Almanacs and education
The almanac's calendar section lent itself to the practice of recording engagements and daily annotations. Today, the appointment diary has taken over this role. If there is one environment that is inextricably bound up with the appointment diary (at least in the Netherlands), it's the classroom. Oddly enough, it wasn't until the beginning of the nineteenth century that such a connection came to exist between education and almanacs. But this connection quickly proved so durable, especially in the universities, that it has continued up to the present day.
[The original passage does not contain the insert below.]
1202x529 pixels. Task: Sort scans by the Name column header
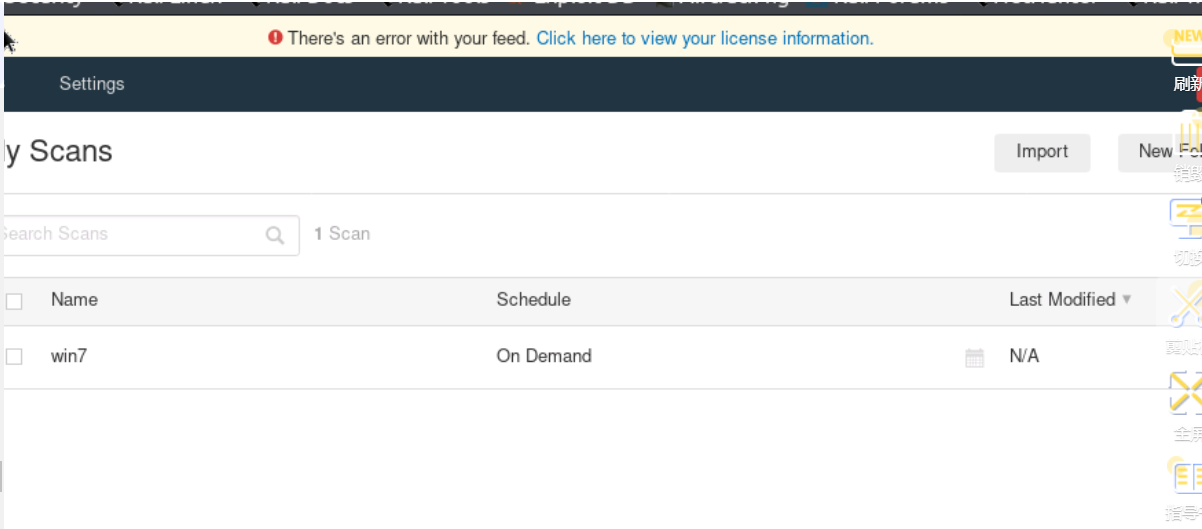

Development of the students' almanacs
The first Dutch students' almanacs were published in around 1815 in Leiden, Utrecht and Groningen. They contained information about the coming academic year, provided lists of the university's professors and students, and included stories and poems for and about students. They look like the business almanacs that were being made for certain professional groups. After the students themselves took up the task of making their own almanacs, the books began flourishing. More and more students' corps produced their own almanacs. They may have been a late discovery as a distinct target group, but students emerged as the most creative almanac makers of all time. It became a golden rule, especially in the twentieth century, that each almanac had to be different from the one before it. Many a gifted writer or artist from the halls of academia saw the almanac as a place to spread his or her wings. The size of the books expanded, and apparently neither trouble nor money was spared in their production. Thus student almanacs found themselves serving a function that was entirely different from that of a practical yearbook, which explains why they are still being published today, unlike so many other almanacs.
Source for research
Because the student almanac survived the nineteenth and twentieth centuries, it offers us a splendid angle for research. Naturally it is unsurpassed as a source of insight into the development of student humour. But because student almanacs have been so varied in their appearance, they also serve as a highly suitable phenomenon for following the development of book production. Each almanac had to open with a portrait of the king or queen, the rector or a professor, and those who take the trouble to study them chronologically will witness an entire evolution of illustration techniques. Typographical trends and binding methods are also easy to discover. The modern student almanac has little in common with sixteenth-century astrological almanacs, but the fact that both books bear the same name demonstrates the power of the concept of a little book that offers a colourful variety of text and tips and has to be replaced after the year is over.